La tête de liste du parti islamiste, âgée de 53 ans, n’est pas novice en politique. Docteure en pharmacie, dirigeante d’une importante entreprise de distribution de produits pharmaceutiques à Tunis, elle fait ses premières armes comme militante pendant ses études au sein de l'Union générale tunisienne des étudiants (UGTE), syndicat étudiant islamiste, dissout sous Ben Ali.
"Ce n’est pas étonnant qu’Ennahdha ait choisi une femme comme elle. Déjà à l’époque, elle apparaissait comme une militante convaincue, au fort caractère", se souvient, pour Jeune Afrique, le politologue Riadh Sidaoui qui l’a côtoyé lors des AG étudiantes du temps de sa vie universitaire à Monastir. L’étudiante est arrêtée et emprisonnée durant deux semaines après être intervenue dans une rixe dans un restaurant universitaire, à une époque où les tensions étaient vives entre étudiants gauchistes et islamistes. Son diplôme en poche, Souad Abderrahim se consacre à son métier de pharmacienne, et renonce à porter le voile.
Mais avec le mouvement révolutionnaire de 2011 et le départ de Ben Ali, la politique la rattrape : elle siège au sein du bloc Ennahda sur les bancs de l’Assemblée constituante de 2011 à 2014, prend la tête de la commission sur les droits de l’Homme et les libertés, et se taille à cette occasion une réputation de moralisatrice.
Son passage sur l’antenne de la radio Monte Carlo Doualiya [qui appartient à France Media Monde, aux côtés de RFI et France 24], en novembre 2011, a fait sa réputation et provoqué l'indignation chez les défenseurs des droits de l'Homme.
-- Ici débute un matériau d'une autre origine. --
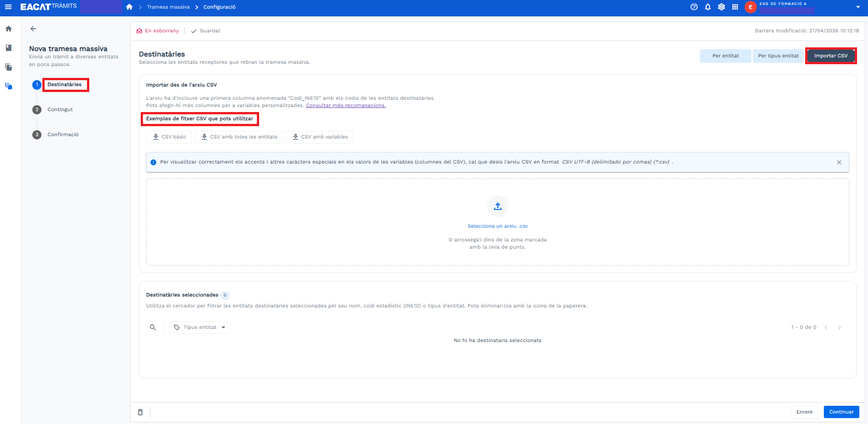Viewport: 868px width, 424px height.
Task: Click the back arrow in sidebar
Action: click(x=33, y=29)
E lle déclarait alors que les libertés doivent être "encadrées par les coutumes, les traditions et le respect des bonnes mœurs", et illustre son propos en dénonçant les mères célibataires qui "ne devraient pas aspirer à un cadre légal qui protège leurs droits".
Des propos "sortis de leur contexte", explique-t-elle aujourd’hui, dans son bureau orné de ses diplômes et de photos de ses enfants. Elle assure s'être excusée et avoir depuis mûri et gagné en expérience politique. "C'est une responsabilité difficile", reconnaît-elle, mais "je suis prête".
Souad Abderrahim revendique des "idées libérales et réformatrices", en lien avec la volonté d'Ennahda de se transformer en parti "musulman démocrate". "Mes orientations sont d'appuyer tout ce qui est en relation avec la citoyenneté, renforcer l'unité du peuple tunisien", énonce-t-elle. Un observateur de la vie politique tunisienne estime "qu'elle n'est pas là par opportunisme, elle a toujours défendu le programme d'Ennahdha à l'Assemblée constituante". C'est "une femme de conviction" qui a "une certaine acuité politique", poursuit-il, "mais elle n'est pas prête à aller n'importe où avec Ennahda, elle tient à son indépendance – elle défend leurs idées tant qu'elle y croit".
Et à ceux qui accusent Souad Abderrahim, forte de son parcours de femme active, non-voilée, de servir de vitrine au parti islamiste et de rassurer les électeurs modérés, un ancien collègue à l’Assemblée, Nawfal Jemmali, rétorque sur Jeune Afrique : "Elle n’a pas gagné parce qu’elle porte ou non un voile, elle a gagné parce qu’elle a fait une bonne campagne et qu’elle est compétente. Son parcours le prouve."
Première étape pour asseoir son pouvoir, Souad Abderrahim devra sceller les termes du "consensus", ce mariage arrangé entre Ennahda et le parti présidentiel Nidaa Tounès qui fonctionne au niveau gouvernemental, et qui est indispensable pour trouver une majorité absolue à l’échelle de la municipalité de Tunis. Quitte à devoir céder la place si les partis en décident ainsi.